Fields will be teaching a graduate design studio this fall and a graduate seminar this spring. He will also participate in advising Master of Architecture candidates for theses and participate in class discussions on architectural theory and the formal analysis of buildings.
He earned his BS in Architecture from the University of Texas-Arlington, his Master of Architecture from Harvard GSD, and his Ph.D. from Harvard University.
Photo courtesy Clifford Johnson
Clifford Johnson is professor of physics and astronomy Department In the University of Southern California. In addition to research and teaching, he gives public lectures on science, art, film and related topics and has appeared in many TV and web shows such as “The Universe”, “Nova”, “Screen Junkies” and “Fail Lab”. ”
His research focuses on the development of theoretical tools to describe the basic structure of nature. These tools and ideas often have additional applications in other areas of physics and mathematics. The aim of his research is to understand and describe the origin, past, present and future of the universe. This includes the attempt to describe its basic components (and their interactions) as well as the universe as a separate dynamic object. Johnson mainly works on superstring theory, gravity, gauge theory, and M-theory, which explores spacetime, quantum mechanics, black holes, the big bang, extra dimensions, quarks, gluons and so on. Read more on his personal blog, Asymptosis, and be Research page.
Johnson received the CAREER Award from the National Science Foundation (1997), the Maxwell Medal and Prize from the Institute of Physics (2005), a Simons Foundation Fellowship (2016), and the Klopsteg Prize for outstanding communication of the fascination of physics to the general public from the American Association of Physics Teachers (2018).
He is the author and illustrator of “The Dialogues: Conversations About the Nature of the Universe” (MIT Press, 2017), an academic non-fiction-style graphic novel-style book for non-experts. While at Princeton, he will work on a sequel.
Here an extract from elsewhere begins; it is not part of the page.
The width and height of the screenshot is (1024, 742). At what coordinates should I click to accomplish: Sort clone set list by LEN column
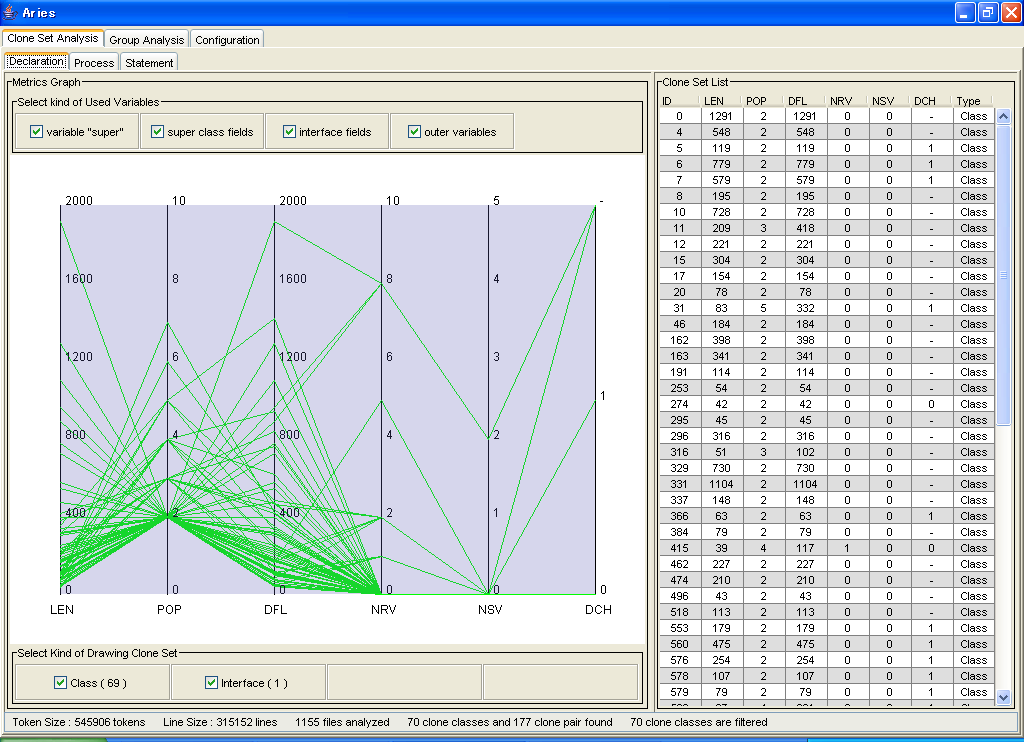(714, 101)
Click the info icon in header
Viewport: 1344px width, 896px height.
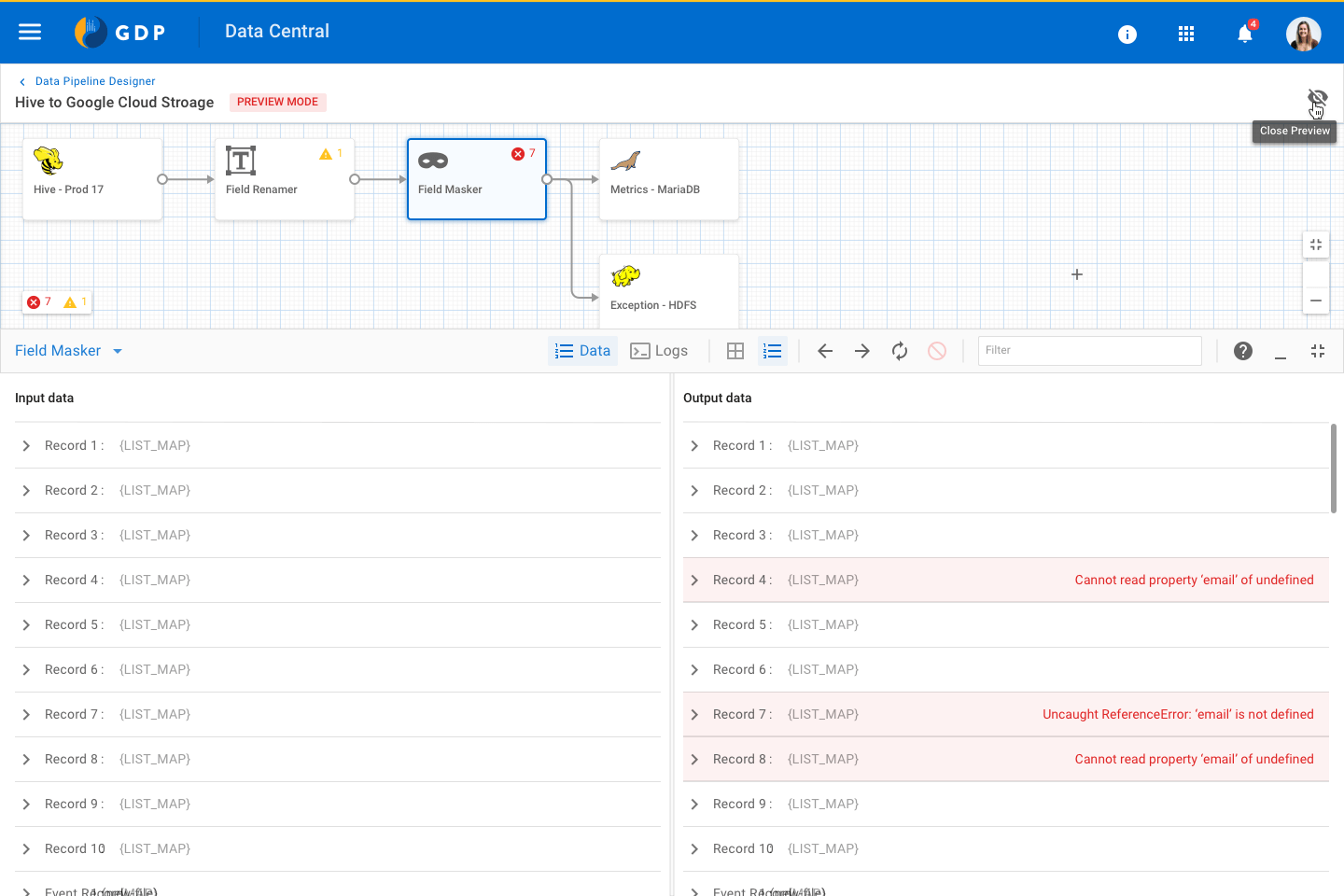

He is interested in helping artists, filmmakers, writers and other cultural designers incorporate science into their work – and has worked as a consultant for film and television.
At Princeton, Johnson will work closely with faculties, postdocs, and students in the high-energy theoretical physics group. His primary focus will be exploring aspects of certain specific formulations of quantum gravity – random matrix models and string theory – and applying some of his research to recent breakthroughs in understanding the nature of quantum black holes. In the spring he will give a short series of educational lecture workshops on techniques in this area of quantum gravity. He will also supervise PhD students who are interested in this research area.
He received his BS in Physics from Imperial College London in 1989 and his Ph.D. in physics from the University of Southampton in 1992.